Tra i grandi temi che i cambiamenti ambientali globali stanno ponendo all’attenzione non solo  della comunità scientifica ma anche dei governi e delle popolazioni, quello del degrado dei suoli riveste un’importanza fondamentale. Il degrado dei suoli si manifesta, in tempi talvolta molto  lunghi,  attraverso alcuni processi quali l'erosione, l'accumulo di inquinanti, la salinizzazione. Proprio di questo ultimo fenomeno parliamo con il dott. Nicola Colonna, ricercatore ed agronomo dell’ENEA (Dipartimento Biotecnologie, Agroindustria e protezione della Salute).

 

Dott. Colonna, che cosa intendiamo precisamente per salinizzazione? È un fenomeno dannoso? E in quale misura?

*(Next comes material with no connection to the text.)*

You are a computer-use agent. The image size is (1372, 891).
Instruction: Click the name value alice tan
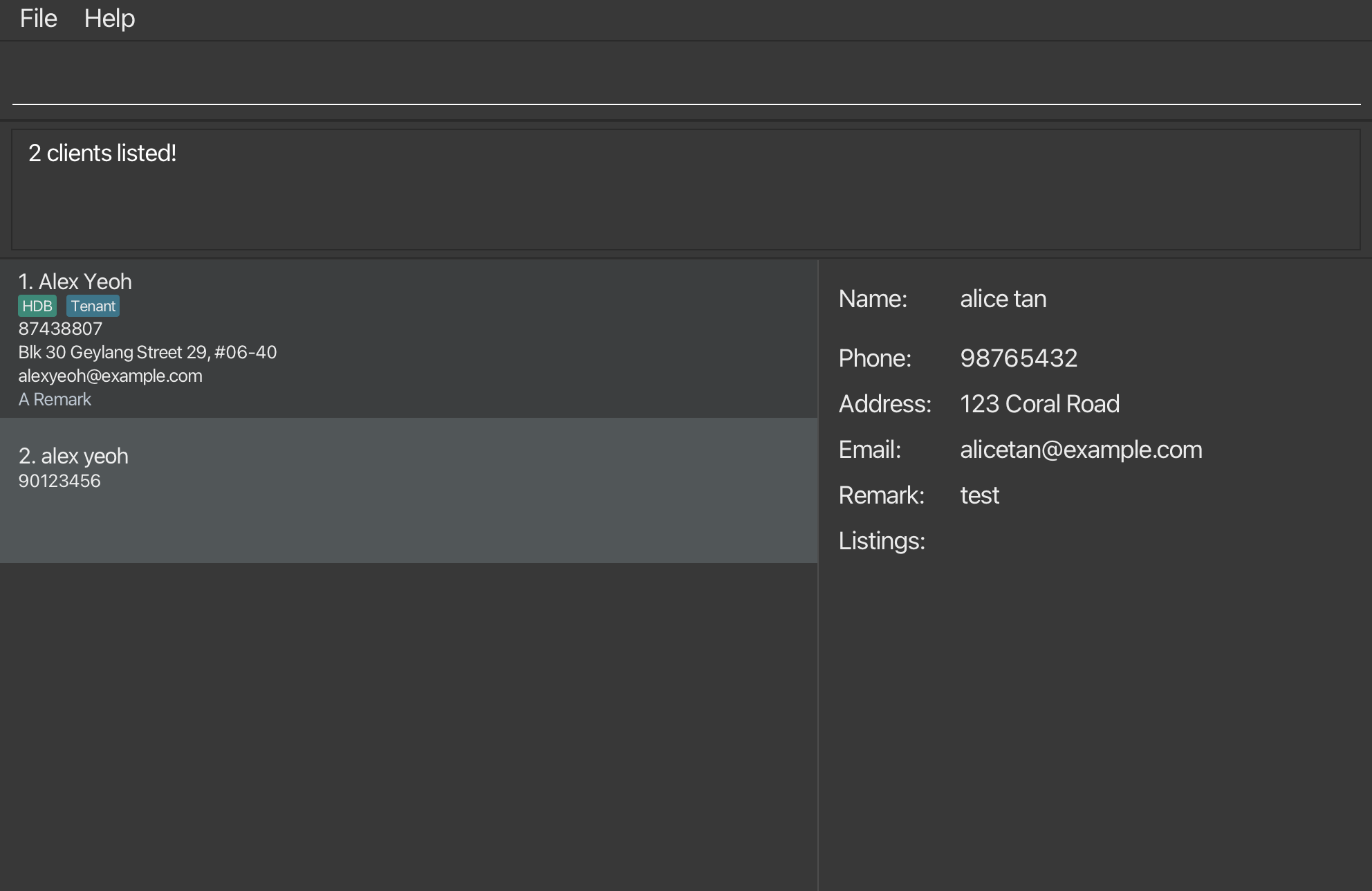[x=1003, y=299]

Con il termine salinizzazione intendiamo un processo di progressivo accumulo di sali nei suoli; in altre parole, quando diciamo che un terreno è salinizzato significa che quel terreno contiene,  soprattutto negli strati superficiali, quantità di sali tali da compromettere la crescita delle piante. Oltre un certo livello di salinità, infatti, le piante non possono crescere e, se ci riferiamo a piante coltivate, esse presentano dei decrementi produttivi progressivi all'aumentare della salinità.  
L’accumulo di sali nei suoli è un fenomeno non naturale ma indotto dagli uomini e dannoso soprattutto per i terreni agricoli e quindi per gli agricoltori i quali subiranno una diminuzione delle produzioni.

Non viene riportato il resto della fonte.